◆ **Requirement**
When the string "chart" is part of a line in the data below, report the whole line.

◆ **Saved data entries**
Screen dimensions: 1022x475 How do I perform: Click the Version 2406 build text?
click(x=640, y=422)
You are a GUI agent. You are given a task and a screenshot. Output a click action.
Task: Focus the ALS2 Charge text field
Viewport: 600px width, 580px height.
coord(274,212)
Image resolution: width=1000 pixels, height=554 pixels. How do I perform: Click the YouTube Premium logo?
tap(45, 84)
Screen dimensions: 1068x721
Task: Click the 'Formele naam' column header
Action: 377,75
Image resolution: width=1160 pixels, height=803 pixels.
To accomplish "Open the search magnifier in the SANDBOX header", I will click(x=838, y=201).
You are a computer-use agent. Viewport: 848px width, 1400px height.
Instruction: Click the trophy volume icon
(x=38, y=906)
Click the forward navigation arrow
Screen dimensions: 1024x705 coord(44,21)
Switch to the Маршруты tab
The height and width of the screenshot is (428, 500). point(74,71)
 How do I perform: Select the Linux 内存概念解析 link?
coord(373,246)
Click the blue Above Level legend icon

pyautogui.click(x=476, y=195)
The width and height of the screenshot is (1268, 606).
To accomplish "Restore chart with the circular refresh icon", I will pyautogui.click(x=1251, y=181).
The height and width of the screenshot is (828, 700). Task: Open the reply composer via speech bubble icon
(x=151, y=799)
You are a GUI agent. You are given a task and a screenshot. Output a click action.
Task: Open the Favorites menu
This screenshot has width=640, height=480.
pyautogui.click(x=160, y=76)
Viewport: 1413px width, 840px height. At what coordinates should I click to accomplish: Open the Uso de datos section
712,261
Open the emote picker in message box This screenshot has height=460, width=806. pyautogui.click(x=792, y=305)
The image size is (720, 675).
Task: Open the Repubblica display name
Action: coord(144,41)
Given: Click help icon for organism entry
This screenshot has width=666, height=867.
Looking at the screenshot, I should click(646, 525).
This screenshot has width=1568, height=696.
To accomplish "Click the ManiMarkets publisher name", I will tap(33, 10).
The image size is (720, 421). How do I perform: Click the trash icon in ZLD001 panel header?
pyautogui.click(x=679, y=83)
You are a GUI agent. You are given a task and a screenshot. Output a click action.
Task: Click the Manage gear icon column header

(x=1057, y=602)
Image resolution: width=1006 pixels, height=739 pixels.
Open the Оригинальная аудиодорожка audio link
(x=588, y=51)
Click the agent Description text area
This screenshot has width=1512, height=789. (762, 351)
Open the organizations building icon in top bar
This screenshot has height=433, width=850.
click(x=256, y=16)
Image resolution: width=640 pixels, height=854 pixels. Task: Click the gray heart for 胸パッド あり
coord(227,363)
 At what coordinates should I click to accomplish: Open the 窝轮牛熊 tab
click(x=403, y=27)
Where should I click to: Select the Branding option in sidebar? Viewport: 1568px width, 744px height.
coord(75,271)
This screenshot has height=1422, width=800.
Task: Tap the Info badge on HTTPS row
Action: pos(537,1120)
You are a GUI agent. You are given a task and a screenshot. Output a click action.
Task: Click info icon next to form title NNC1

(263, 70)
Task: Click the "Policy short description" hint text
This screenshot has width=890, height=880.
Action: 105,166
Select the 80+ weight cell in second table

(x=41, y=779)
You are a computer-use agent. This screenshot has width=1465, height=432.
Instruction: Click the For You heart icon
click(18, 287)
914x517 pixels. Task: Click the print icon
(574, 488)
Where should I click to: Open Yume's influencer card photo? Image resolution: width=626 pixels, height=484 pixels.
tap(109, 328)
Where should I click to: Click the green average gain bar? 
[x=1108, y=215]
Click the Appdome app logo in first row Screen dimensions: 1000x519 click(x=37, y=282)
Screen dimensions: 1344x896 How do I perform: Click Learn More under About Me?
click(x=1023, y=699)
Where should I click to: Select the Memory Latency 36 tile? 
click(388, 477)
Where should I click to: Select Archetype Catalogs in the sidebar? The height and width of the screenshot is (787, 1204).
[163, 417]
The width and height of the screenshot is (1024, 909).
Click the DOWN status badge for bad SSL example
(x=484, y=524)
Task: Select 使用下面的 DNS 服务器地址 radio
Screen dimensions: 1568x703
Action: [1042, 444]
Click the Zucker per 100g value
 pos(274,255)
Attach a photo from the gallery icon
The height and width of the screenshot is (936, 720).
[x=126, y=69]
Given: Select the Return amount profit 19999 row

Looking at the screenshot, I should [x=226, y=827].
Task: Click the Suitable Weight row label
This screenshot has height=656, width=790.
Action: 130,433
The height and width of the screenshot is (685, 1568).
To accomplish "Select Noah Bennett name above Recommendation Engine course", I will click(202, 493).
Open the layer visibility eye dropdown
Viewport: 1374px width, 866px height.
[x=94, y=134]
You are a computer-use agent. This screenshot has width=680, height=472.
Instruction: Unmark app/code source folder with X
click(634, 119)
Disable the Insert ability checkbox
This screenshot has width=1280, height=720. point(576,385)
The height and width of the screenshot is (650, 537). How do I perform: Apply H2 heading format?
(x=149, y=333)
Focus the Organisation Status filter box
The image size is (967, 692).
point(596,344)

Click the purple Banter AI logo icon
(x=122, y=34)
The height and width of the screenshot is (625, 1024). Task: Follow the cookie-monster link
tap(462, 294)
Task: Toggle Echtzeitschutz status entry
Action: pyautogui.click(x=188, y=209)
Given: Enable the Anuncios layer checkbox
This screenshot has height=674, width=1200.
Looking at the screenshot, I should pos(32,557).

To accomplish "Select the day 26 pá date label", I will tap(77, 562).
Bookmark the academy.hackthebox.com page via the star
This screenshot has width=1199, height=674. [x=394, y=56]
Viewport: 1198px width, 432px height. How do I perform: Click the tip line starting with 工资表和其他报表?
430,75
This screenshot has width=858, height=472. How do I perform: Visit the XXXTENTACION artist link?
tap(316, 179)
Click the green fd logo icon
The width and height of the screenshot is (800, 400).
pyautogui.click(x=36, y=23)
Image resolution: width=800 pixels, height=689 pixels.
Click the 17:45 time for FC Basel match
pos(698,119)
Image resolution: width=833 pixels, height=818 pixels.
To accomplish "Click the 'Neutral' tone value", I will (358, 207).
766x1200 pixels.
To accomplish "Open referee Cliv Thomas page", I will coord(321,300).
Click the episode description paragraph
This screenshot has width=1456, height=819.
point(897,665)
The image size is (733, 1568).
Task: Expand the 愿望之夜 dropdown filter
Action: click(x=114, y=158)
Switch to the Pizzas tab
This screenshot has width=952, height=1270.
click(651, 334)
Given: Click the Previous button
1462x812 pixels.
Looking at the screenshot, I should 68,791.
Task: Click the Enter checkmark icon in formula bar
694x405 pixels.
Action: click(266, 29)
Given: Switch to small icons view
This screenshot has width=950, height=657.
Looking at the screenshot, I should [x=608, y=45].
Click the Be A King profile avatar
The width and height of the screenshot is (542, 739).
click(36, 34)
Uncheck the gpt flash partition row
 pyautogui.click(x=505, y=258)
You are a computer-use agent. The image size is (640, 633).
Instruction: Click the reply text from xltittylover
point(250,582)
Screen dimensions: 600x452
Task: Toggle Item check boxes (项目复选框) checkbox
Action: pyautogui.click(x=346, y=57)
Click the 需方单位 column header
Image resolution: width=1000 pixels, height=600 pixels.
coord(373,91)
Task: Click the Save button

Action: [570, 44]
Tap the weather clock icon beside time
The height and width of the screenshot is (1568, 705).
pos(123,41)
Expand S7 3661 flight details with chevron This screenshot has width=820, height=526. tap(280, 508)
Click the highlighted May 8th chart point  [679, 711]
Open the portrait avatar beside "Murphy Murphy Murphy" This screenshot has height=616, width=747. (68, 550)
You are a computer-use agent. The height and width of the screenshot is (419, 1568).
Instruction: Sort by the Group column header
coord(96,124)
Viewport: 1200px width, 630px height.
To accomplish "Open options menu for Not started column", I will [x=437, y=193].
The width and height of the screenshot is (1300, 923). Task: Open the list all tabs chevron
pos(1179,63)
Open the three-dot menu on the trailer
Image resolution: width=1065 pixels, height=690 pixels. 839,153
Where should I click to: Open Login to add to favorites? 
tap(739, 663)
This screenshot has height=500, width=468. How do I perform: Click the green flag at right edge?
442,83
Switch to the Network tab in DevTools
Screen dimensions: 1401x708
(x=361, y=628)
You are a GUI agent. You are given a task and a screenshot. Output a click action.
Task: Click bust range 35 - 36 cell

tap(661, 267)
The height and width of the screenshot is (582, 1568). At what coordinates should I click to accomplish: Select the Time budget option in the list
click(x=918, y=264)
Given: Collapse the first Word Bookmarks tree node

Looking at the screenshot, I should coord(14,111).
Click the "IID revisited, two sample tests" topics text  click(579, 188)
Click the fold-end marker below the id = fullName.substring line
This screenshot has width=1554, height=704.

◆ **Exercise solution**
To accomplish "Restore chart with the circular refresh icon", I will pyautogui.click(x=1251, y=181).
Click the highlighted May 8th chart point  [679, 711]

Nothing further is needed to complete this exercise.